Mr. Ulrich Gerfin arose my interest in pattern-welded steel in 1999. Since then, I pursue a hobby with steel, both from the practical and theoretical point of view. I mainly forge steels for cutting tools with the objective of improving the cutting performance.

The performance capability can be raised by using certain construction types (Norwegian style, micro interlock) or differential hardening. In both cases compressive stress is generated in the cutting edge, hence raising the load carrying capacity of the cutting edge (cracks do not grow in areas of compression, inhibited by the non-opening of the crack).

My personal interest belongs especially to the shear steels. Small impurities in form
of micro-inclusions along the welds are likely to increase the cutting-performance by impeding the grain growth, especially across the welds. Therefore a layer thickness in the range of 25,000 layers per inch, in combination with these impurities, is capable of forcing a grain refinement.
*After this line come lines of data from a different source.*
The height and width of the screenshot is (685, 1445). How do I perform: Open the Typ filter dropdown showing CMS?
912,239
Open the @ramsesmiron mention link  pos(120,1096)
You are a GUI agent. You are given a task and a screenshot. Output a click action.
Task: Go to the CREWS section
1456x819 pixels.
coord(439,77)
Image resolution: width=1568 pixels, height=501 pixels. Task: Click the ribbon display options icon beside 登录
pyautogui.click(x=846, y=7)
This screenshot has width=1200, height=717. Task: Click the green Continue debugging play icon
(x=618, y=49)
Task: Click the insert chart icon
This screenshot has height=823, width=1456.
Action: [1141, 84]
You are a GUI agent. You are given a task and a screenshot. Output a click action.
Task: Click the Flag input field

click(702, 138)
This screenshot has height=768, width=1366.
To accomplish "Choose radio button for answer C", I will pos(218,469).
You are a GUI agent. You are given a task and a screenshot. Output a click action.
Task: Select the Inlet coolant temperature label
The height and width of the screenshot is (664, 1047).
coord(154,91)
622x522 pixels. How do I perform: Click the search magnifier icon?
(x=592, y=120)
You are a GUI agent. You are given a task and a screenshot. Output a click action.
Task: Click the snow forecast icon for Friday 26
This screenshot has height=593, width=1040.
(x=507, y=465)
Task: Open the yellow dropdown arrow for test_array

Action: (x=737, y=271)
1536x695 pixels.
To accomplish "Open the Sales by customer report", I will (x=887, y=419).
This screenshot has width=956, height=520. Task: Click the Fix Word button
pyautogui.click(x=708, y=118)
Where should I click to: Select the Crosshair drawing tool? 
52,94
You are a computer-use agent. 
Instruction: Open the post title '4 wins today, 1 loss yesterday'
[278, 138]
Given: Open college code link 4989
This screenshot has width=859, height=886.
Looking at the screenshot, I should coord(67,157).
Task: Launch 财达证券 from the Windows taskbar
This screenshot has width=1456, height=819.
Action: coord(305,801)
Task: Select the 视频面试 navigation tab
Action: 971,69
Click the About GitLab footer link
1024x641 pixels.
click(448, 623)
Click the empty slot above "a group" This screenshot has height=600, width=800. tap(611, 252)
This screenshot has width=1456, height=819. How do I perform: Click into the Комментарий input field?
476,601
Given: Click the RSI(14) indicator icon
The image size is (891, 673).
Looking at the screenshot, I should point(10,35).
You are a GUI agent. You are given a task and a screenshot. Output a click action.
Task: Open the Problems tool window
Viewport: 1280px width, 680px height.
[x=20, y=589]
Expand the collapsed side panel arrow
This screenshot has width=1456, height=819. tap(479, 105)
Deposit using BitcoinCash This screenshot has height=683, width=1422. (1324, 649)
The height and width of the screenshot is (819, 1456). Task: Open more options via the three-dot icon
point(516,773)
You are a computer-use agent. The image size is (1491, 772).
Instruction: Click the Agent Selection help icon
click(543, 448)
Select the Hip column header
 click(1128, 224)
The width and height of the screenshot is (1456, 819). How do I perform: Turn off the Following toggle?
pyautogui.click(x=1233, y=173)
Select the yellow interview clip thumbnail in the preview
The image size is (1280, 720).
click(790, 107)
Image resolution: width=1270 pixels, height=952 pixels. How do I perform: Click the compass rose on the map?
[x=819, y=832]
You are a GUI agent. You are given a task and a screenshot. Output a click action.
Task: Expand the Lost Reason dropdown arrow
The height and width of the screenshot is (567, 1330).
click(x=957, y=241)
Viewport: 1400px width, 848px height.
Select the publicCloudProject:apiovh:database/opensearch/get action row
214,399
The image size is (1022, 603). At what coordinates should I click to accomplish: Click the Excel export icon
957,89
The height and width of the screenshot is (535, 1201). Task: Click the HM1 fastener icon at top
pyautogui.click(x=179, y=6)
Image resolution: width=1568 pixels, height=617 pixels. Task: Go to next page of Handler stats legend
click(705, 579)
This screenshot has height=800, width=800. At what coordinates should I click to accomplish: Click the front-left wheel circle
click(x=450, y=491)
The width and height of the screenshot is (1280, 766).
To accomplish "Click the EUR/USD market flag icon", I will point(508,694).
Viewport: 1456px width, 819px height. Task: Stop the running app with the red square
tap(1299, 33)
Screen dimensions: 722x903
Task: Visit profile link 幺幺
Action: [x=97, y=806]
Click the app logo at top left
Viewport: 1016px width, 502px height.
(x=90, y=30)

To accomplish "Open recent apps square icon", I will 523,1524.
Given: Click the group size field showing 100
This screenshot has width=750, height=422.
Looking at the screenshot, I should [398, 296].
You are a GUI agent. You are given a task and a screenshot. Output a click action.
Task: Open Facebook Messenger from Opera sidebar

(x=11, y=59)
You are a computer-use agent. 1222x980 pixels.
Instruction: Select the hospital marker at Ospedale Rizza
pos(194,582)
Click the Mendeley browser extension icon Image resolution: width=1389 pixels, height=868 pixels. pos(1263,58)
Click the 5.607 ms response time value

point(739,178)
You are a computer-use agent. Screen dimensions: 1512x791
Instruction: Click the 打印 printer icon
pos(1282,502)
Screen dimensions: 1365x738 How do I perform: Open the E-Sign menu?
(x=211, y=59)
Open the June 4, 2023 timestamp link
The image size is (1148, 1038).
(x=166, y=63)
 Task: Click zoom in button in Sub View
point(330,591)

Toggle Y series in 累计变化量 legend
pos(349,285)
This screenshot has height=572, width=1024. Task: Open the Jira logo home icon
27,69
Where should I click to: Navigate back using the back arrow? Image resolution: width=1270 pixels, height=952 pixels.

Most of the commercially offered Damascene steels are only suitable for decoration purposes. The superb quality of modern tool-steels cannot be raised by contemporary pattern-welding techniques; in contrast, a decrease in quality is likely. For commercial use, the performance-increasing techniques are not suitable due to their extensive production expenses.

The widespread interest in this topic, and finally the repetitively asked questions, convinced me to create these pages about modern pattern-welded steels. They are intended for both smiths and interested collectors. Besides different patterns the metallurgic fundamentals are presented.